2. Protection du climat : conformément à l'article 1 de la loi sur le CO2, la Suisse s'est engagée à "contribuer à ce que la hausse de la température mondiale soit inférieure à 2 grades Celsius". La Stratégie énergétique 2050 prévoit d'autres mesures de nature à réduire le CO2. Or les investissements opérés dans les agents énergétiques fossiles fragilisent les objectifs et les mesures adoptés et sont en contradiction flagrante avec les efforts considérables engagés par l'industrie et les ménages suisses pour réduire les émissions de CO2. Selon certaines estimations, les investissements suisses effectués dans des groupes spécialisés dans l'extraction d'agents énergétiques fossiles ont contribué bien davantage au réchauffement climatique que toutes les émissions produites en Suisse. Rien qu'en 2012, les vingt plus grandes sociétés énergétiques du monde ont investi 674 milliards de dollars pour découvrir de nouveaux gisements d'agents fossiles, avec l'aide non négligeable de la BNS.
Antrag des Bundesrates
Le Conseil fédéral propose de rejeter la motion.
Stellungnahme des Bundesrates
Il est dans l'intérêt général de la Suisse de contribuer à ce que la hausse de la température mondiale soit inférieure à 2 grades Celsius d'ici la fin du siècle. Cette perspective est d'ailleurs déjà prise en compte lors de la fixation des objectifs dans différents domaines politiques. De plus, il convient de prendre au sérieux les mises en garde concernant la formation d'une "bulle de carbone". Il n'est cependant pas indiqué de donner à la Banque nationale suisse des consignes allant dans le sens de la motion.
L'article 99 de la Constitution garantit l'indépendance de la Banque nationale dans l'accomplissement de ses tâches de politique monétaire. À l'article 6 de la loi sur la Banque nationale, la notion d'indépendance est précisée : la Banque nationale et les membres de ses organes ne peuvent ni solliciter ni accepter d'instructions du Conseil fédéral ou de l'Assemblée fédérale dans l'accomplissement de leurs tâches de politique monétaire, auxquelles appartiennent notamment l'approvisionnement en monnaie et la gestion des réserves monétaires. L'auteure de la motion demande une modification de cette base légale, ce qui constituerait une immixtion concrète de la politique gouvernementale dans la stratégie de placement de la Banque nationale. Cette stratégie obéit à la primauté de la politique monétaire. À ce titre, les placements en actions contribuent au maintien effectif et durable de la valeur des réserves monétaires. Avec ses placements en actions, la Banque nationale poursuit des objectifs financiers, non des objectifs stratégiques en lien avec la politique d'entreprises particulières. Elle doit cependant tenir compte des évolutions prévisibles qui pourraient influencer sa politique de placement.

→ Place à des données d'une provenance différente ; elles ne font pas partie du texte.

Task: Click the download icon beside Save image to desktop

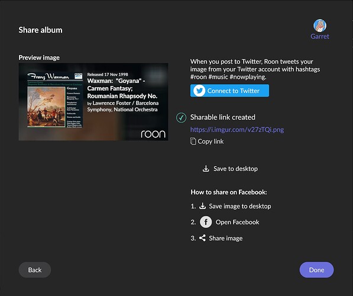Action: click(x=202, y=206)
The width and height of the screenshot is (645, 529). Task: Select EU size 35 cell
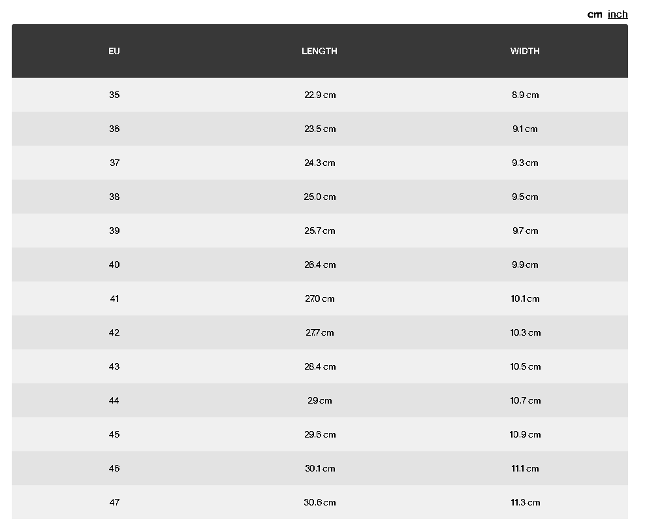point(114,95)
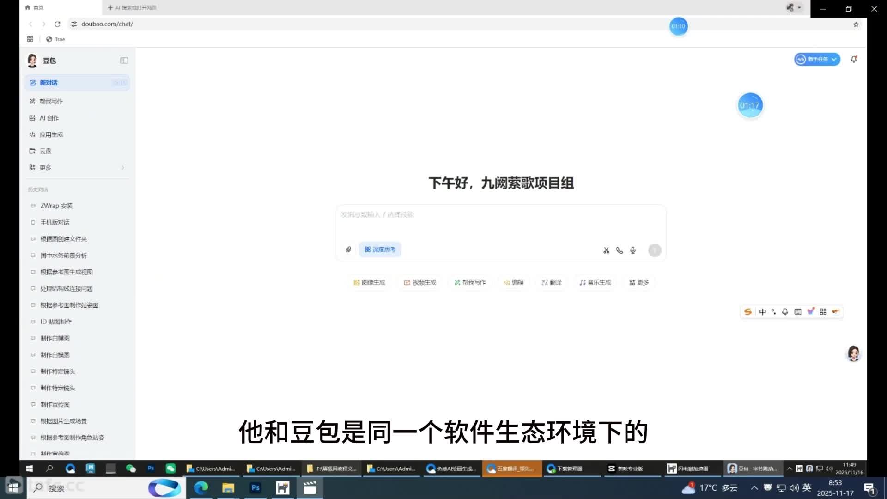Screen dimensions: 887x499
Task: Open the 新手任务 dropdown
Action: [x=817, y=59]
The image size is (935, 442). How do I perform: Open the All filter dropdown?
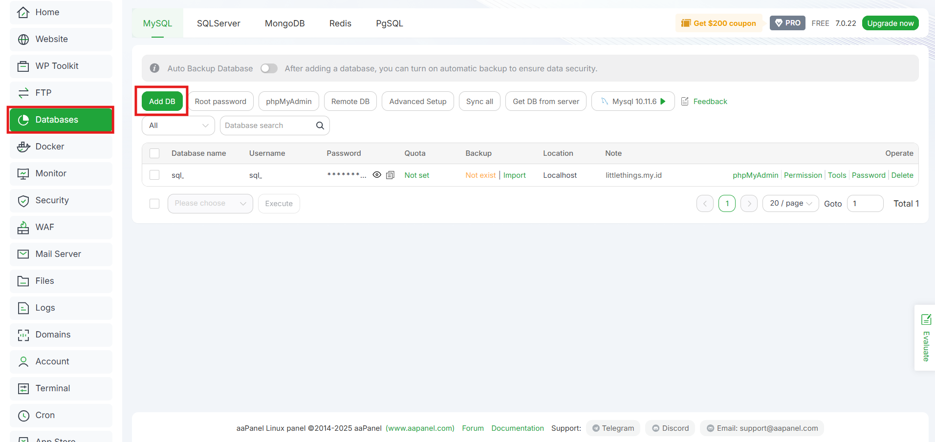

La Banque nationale conduit sa politique de placement dans une optique à long terme et de manière aussi neutre que possible. Elle répond au mieux à ces exigences dans la mesure où elle gère passivement son portefeuille d'actions de manière à reproduire des indices représentatifs des marchés boursiers.
Le Conseil fédéral propose de rejeter la motion.